To be ashamed of one’s family means, in one way or another, to be ashamed of oneself. Humanity is a large tree and each of us is a leaf hanging from a branch. We are part of that branch: we are born from it and our life takes shape from it.
Likewise, we are part of our family and it is part of us. It is something that defines us. Is it right to be ashamed of it? Or do we have to work to overcome this feeling?
Shame as a feeling
You can feel ashamed for many reasons. Some of them are justifiable, others less so. Sometimes we feel ashamed of a specific event, situation or reality. In other cases it is a feeling that always accompanies us. In extreme cases we are even ashamed of existing, of ourselves.
Without going to the most extreme cases, we can say that the feeling of shame comes from a rigid conscience. More than the others, it is precisely it that points its finger at us. Sometimes, of course, this conscience coincides with someone’s accusing finger. But the reproach, whether it comes from ourselves or from others, is accompanied by another element: something we want to keep hidden.

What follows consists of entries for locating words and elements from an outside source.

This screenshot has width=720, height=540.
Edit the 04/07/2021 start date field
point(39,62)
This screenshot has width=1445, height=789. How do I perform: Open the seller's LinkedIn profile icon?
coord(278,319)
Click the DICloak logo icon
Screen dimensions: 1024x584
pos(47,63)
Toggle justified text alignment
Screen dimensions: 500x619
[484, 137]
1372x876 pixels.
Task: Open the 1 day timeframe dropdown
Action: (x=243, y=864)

This is precisely where the difference between shame and guilt lies. In guilt there is reproach and also a certain feeling of unworthiness. But in those who feel ashamed there is a kind of invasion of their own intimate sphere.
Something that you want to keep hidden comes to light, something that we ourselves condemn. Shame ends when this element is revealed and we think (or verify) that it can also be criticized or condemned by others.
Ashamed of your family
If you feel embarrassed towards your family, there are probably aspects of your immediate environment that appear to be questionable and that you would like to keep hidden from the eyes of others. These aspects sometimes have to do with an objective reality, but at other times they depend on personal judgment.
We may be ashamed of our family, for example, if one or more members engage in illegal activities. In this case, the shame is more than justified since its good name is at stake. There are, however, many cases in which the reason for such shame is poverty, a physical defect or, simply, not conforming to a family ideal that one has in mind.
In any case, there is a problem waiting to be solved, an aspect of life that has not been consciously accepted. Shame is the awareness of having two faces ; the healthiest attitude is to integrate these two dimensions. To do this, you need to take a stand towards your person and your values.
If you are ashamed of your family for an objective reason, the ideal is to distance yourself. Not necessarily in a physical sense, but from their actions. This can be done openly, without having to hide.
In the event that shame is based on a complex linked to status or other conditions, perhaps a reflection on one’s values is necessary. The problem, then, may not be the family, but an unsolved complex. This possibility is worth considering.